(Items listed in a dataset)
◆ ◆ ◆ ◆ ◆
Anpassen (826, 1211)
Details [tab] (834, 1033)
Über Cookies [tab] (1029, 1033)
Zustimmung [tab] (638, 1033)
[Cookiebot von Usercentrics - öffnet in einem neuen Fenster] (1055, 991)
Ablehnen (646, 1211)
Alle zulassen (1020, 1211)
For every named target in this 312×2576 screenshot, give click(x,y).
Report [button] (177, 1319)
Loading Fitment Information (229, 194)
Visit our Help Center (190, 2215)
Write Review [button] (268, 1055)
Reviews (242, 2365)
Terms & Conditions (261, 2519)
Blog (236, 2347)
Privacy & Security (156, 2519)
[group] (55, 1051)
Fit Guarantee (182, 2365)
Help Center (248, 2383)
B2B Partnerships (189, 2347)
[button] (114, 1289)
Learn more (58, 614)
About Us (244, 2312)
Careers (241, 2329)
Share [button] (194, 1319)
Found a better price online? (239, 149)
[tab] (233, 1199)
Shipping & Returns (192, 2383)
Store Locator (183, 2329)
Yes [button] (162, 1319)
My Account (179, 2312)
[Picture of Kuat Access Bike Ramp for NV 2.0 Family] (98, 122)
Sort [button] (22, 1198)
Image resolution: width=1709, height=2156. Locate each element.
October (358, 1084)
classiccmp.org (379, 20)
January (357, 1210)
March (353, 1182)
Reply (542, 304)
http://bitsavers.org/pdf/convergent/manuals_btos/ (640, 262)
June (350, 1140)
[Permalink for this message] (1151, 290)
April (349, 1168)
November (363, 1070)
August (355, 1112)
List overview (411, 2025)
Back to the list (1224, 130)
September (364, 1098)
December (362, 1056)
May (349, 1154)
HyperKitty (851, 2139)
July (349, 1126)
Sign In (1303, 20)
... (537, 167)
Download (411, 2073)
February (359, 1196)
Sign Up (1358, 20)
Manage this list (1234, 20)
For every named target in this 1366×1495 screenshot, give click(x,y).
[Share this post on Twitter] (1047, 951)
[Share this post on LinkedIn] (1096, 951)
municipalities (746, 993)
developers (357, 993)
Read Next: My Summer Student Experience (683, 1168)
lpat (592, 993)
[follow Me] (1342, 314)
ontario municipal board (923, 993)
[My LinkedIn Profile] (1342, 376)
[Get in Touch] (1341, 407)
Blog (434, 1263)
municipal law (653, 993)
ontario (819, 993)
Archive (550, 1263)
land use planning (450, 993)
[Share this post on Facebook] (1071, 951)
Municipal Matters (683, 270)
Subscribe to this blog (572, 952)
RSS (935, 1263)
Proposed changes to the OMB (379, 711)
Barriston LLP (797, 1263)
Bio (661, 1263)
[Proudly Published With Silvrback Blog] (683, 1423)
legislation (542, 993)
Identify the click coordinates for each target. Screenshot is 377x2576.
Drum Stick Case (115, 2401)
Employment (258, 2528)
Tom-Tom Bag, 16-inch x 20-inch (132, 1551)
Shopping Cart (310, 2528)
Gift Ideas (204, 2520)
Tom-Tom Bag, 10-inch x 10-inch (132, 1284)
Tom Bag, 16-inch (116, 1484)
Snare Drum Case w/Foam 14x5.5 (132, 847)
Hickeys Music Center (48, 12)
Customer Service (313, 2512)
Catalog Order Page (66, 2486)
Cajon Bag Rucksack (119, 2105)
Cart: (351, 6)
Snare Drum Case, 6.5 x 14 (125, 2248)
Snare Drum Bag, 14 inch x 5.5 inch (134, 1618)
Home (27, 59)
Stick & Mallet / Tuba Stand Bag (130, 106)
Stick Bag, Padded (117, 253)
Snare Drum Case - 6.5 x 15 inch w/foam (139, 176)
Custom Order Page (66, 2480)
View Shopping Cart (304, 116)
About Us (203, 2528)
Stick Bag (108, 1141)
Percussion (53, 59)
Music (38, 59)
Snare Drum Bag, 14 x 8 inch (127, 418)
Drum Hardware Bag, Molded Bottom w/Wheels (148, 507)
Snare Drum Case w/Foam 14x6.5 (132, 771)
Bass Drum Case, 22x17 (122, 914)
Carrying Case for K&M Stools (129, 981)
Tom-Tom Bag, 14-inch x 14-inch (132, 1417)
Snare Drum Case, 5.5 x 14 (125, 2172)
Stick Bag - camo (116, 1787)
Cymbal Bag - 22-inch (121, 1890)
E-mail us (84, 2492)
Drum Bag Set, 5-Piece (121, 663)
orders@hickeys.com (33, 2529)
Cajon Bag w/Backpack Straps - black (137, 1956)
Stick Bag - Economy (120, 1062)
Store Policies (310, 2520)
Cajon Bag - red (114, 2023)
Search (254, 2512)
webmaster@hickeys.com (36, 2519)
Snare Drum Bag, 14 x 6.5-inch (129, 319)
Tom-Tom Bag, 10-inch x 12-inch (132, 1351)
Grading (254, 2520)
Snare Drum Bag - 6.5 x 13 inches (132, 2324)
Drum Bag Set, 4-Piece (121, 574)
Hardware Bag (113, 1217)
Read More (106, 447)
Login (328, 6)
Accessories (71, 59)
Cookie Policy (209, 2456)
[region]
◆ ◆ ◆ ◆ ◆
WHAT YOU WILL DO
The expected output is the lines from the one holding "Stick Bag - camo (116, 1787)" through the last line of the data, exactly as they appear, with nothing before or after.

TASK RESPONSE
Stick Bag - camo (116, 1787)
Cymbal Bag - 22-inch (121, 1890)
E-mail us (84, 2492)
Drum Bag Set, 5-Piece (121, 663)
orders@hickeys.com (33, 2529)
Cajon Bag w/Backpack Straps - black (137, 1956)
Stick Bag - Economy (120, 1062)
Store Policies (310, 2520)
Cajon Bag - red (114, 2023)
Search (254, 2512)
webmaster@hickeys.com (36, 2519)
Snare Drum Bag, 14 x 6.5-inch (129, 319)
Tom-Tom Bag, 10-inch x 12-inch (132, 1351)
Grading (254, 2520)
Snare Drum Bag - 6.5 x 13 inches (132, 2324)
Drum Bag Set, 4-Piece (121, 574)
Hardware Bag (113, 1217)
Read More (106, 447)
Login (328, 6)
Accessories (71, 59)
Cookie Policy (209, 2456)
[region]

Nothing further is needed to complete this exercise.